For me, producing food from the land is a blessing and a real privilege.


"The foolish man seeks happiness in the distance, the wise grows it under his feet."

  James Oppenheim



I write therefore I....

Blogging. I am often driven to wrestle my thoughts onto paper and send them off into the electronic ether. Sometimes, I admit, it simply acts as therapy. It allows me to take hold of random thoughts, to view them at a distance, and to make sense of them. At other times, I think I am clear and decisive about what needs to be said - I feel an urge to say things that need to be expressed, to hopefully inspire or challenge, or to simply share knowledge.

I believe that writing can give people a voice. In a world of six billion people, it is easy to have a false sense of the insignificance of an individual. What effect can one person have? And how many people think like me? For when I see actions and events so contrary to the very core of my being, the frustration is that I can feel alone. But you reading this blog assures me that there are many people, be they in my home country, Russia, Germany, China, or Kenya, that relate to the thoughts I express here. Most of you I have never met, but I want to say I appreciate your readership.

Not that I view myself as perfect by any means of course. I am inconsistent. I can be thoughtless. I  seek reconciliation between who I am and who I want to be, and often I fail. I need to remind myself that I can simply make the best use of who I am to  make this world better. Even if it's just for one person, somehow, somewhere. And part of this journey for me is to write, and hopefully something I write might resonate with a reader.

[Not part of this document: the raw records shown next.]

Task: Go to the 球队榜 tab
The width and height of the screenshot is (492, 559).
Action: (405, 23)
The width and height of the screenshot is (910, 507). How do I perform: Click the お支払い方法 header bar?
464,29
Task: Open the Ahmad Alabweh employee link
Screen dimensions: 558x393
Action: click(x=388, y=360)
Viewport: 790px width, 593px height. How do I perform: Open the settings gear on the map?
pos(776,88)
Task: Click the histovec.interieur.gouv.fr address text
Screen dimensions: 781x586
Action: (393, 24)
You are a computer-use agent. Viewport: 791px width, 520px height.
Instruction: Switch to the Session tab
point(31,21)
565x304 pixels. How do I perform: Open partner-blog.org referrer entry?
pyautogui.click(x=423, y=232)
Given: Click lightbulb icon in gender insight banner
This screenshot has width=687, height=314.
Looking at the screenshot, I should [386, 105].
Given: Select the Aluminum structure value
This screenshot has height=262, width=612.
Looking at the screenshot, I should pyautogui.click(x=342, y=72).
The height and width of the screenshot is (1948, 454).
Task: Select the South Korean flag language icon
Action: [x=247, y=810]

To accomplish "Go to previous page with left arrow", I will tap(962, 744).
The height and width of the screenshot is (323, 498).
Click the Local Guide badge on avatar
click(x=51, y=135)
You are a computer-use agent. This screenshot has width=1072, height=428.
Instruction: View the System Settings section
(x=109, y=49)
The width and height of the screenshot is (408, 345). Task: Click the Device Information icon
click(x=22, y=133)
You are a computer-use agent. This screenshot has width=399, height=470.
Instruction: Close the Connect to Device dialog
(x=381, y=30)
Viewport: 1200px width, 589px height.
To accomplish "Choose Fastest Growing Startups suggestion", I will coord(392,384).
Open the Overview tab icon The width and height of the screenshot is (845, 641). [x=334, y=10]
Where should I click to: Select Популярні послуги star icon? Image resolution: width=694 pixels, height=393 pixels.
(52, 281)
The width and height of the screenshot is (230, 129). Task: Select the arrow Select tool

For I wholeheartedly and firmly believe that everyone is deeply significant. We are all meant to be here and each one of us can achieve good that only we can achieve. We have all been made to be vital, creative, impacting people, who, through a deep and truthful sense of who we are, can change  the world around us.  First think me, then my neighbour, then the world. Person by person, city by city, nation by nation. Grandiose? Maybe. But people are meant to be visionary, it's a part of who we are. Like it or not we are completely and utterly changing our world. The question is, which way will we help it to go?